At that charge, which had its basis in actual fact, Star paled. Simultaneously from somewhere in the distance there was the most almighty screeching sound, followed by a loud crash. As she jerked back from him, Star’s eyes flew wide with dismay.
Luc swung away with a frown. ‘What was that?’
Star groaned. ‘It sounded like the scaffolding coming down.’
Loosing an impatient expletive in his own language, Luc headed for the door. Star only then recalled that he had parked his car beneath the scaffolding surrounding the tower. Pausing this time to thrust her feet into the leather toe-post sandals lying on her bedroom floor, she hurried outside after him.
When she reached Luc’s side he was poised in silence, scanning the huge heap of twisted metal framing and rotten splintered wooden panels which had come down on top of his gorgeous sports car. The car was all but buried from view on three sides.
‘Pour l’amour du ciel…’ he ground out in raw disbelief, abruptly springing back into motion to stride towards the still accessible driver’s door.
‘What are you doing?’ Star cried in panic, grabbing his sleeve to hold him back.
‘I need my mobile phone!’ Luc launched down at her.
‘Are you crazy?’ Star pointed to the single tier of scaffolding still hanging at a precarious angle above the destruction below. ‘That could fall at any minute!’
‘Oui…I’m crazy.’ Luc flung her a grim slashing glance. ‘When you last looked into your little crystal pyramid, did you put a curse on me?’
Star stiffened until her muscles were as tight as a drum skin. After that derisive response, she resisted the urge to tell him that many people believed in the value of crystal healing. ‘There’s a phone in the kitchen. You’re welcome to use it.’
She walked away, but before she disappeared from sight she stole an anxious glance back.
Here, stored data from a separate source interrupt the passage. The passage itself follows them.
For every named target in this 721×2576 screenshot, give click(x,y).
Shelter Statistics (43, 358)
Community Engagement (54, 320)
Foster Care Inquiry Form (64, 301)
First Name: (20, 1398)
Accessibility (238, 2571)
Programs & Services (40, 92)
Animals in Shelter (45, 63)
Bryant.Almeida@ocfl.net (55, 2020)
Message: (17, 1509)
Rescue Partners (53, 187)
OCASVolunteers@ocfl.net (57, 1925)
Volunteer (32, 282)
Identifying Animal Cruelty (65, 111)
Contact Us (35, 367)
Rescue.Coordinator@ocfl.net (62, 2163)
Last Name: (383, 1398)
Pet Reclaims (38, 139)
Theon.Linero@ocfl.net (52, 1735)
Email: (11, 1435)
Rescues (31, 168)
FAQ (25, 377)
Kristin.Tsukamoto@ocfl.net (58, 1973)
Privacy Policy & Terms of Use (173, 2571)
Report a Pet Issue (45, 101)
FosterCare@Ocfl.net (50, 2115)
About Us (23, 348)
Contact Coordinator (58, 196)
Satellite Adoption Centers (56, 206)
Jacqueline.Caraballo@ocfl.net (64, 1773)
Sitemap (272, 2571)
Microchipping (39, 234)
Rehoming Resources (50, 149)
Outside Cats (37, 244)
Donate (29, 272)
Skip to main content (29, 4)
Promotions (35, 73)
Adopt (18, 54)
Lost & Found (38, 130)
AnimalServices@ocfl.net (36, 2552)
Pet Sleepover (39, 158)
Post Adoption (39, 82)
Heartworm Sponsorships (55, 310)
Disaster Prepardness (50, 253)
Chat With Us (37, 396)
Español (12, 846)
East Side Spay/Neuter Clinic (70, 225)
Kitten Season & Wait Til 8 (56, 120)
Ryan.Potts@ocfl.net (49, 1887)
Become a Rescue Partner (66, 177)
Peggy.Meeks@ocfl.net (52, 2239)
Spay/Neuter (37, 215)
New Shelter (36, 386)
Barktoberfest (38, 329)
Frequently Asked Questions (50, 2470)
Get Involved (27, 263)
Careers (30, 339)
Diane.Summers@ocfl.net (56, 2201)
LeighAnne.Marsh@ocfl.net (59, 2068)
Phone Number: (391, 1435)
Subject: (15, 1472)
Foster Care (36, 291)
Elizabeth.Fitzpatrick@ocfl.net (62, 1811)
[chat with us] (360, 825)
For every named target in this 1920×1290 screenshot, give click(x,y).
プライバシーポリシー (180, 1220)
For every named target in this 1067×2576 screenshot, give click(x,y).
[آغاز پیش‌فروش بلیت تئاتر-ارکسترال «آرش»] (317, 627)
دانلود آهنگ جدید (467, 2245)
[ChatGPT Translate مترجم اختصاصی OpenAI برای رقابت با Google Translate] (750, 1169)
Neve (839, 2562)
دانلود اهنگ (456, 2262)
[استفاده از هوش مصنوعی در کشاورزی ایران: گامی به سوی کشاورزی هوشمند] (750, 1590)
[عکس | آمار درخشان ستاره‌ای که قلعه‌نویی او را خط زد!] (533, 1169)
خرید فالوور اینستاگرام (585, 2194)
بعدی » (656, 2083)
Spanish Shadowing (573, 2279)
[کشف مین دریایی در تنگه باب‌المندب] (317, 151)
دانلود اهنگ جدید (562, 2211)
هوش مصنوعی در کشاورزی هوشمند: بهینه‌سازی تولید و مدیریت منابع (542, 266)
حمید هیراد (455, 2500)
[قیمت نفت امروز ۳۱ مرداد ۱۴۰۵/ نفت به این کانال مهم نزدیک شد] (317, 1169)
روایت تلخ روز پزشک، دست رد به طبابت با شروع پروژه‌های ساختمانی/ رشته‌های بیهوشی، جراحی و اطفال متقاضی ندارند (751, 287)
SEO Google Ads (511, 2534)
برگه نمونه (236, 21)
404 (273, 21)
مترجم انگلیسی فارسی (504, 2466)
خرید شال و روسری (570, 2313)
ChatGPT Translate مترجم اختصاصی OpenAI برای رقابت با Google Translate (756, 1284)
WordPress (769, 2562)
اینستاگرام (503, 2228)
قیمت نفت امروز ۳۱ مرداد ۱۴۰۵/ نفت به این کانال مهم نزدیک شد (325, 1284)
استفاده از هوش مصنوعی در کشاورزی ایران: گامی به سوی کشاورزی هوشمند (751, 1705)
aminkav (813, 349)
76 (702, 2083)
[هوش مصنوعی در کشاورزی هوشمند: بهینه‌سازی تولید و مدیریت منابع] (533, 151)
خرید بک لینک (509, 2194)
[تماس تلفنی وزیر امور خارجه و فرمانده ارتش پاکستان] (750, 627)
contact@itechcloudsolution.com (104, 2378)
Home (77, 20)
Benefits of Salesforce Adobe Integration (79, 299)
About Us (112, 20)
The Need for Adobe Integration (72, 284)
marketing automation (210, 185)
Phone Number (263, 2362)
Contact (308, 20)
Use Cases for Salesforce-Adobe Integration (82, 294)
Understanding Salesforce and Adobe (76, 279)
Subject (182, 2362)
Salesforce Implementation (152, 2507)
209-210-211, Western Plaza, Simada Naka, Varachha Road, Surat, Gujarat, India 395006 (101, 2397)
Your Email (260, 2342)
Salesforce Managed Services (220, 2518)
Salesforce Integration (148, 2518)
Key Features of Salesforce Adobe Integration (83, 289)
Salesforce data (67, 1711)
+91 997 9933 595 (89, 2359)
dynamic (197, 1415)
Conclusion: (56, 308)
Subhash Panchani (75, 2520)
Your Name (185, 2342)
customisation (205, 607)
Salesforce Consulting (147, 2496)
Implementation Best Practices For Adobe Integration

She could see that Luc was still calculating the chance of that last section of scaffolding falling at the exact moment he retrieved his phone from his car.
‘Don’t you dare, Luc Sarrazin!’ Star screamed back against the wind, infuriated by his obstinacy, that indefinable male streak which could not bear to duck a challenge.
And in that split second, with a wrenching noise of metallic protest, the remainder of the frame leant outward and came tumbling thunderously down, forcing Luc to back off fast.
Well, that took care of that problem, Star reflected gratefully, and hurried back indoors again.
Luc followed her into the kitchen and approached the huge built-in dresser where the phone sat. ‘Who owns this Gothic horror of a dump?’ he demanded in a flat tone of freezing self-restraint. ‘I intend to sue the owner.’
‘Last I heard, Carlton was on a Caribbean island repairing boat engines for the locals. He’s poorer than a church mouse,’ Star proffered ruefully.
At that news, Luc breathed in so deep she marvelled at the capacity of his lungs. ‘That structure was in a very dangerous condition—’
‘Yes. An accident waiting to happen.’
His glorious accent was so thick it growled along her nerve-endings like rough tweed catching on the smoothest silk. He was furious, she recognised, outraged by the owner’s irresponsibility, not to mention any circumstance which could maroon him in a dilapidated dwelling at the back end of nowhere. She watched him shoot a granite-hard glance of displeasure at his homely surroundings and the strangest feelings began blossoming in Star.
At that instant, Luc was just so human in his fury and his exasperation he provoked a huge melting tide of sympathetic warmth within her. His control over his emotions was so engrained he would not allow himself to shout and storm like most other men would have done. Yet he would be feeling so much less tense and angry if he let himself go. Of course, he wouldn’t let himself go, she conceded wryly. But such infuriating events as collapsing scaffolding did not figure much in Luc’s life.
He rarely drove himself anywhere. He was a brilliant banker with immense power and influence. A fabulously wealthy but driven workaholic, who had his routine as slavishly organised for him as a prisoner locked up behind bars. His daily existence was smoothed by servants, efficient bank staff, a fleet of chauffeur-driven limos and helicopters and a private jet. In his world of gilded privilege, disaster was invariably kept at a distance, and the irritating, time-consuming repercussions dealt with by someone else.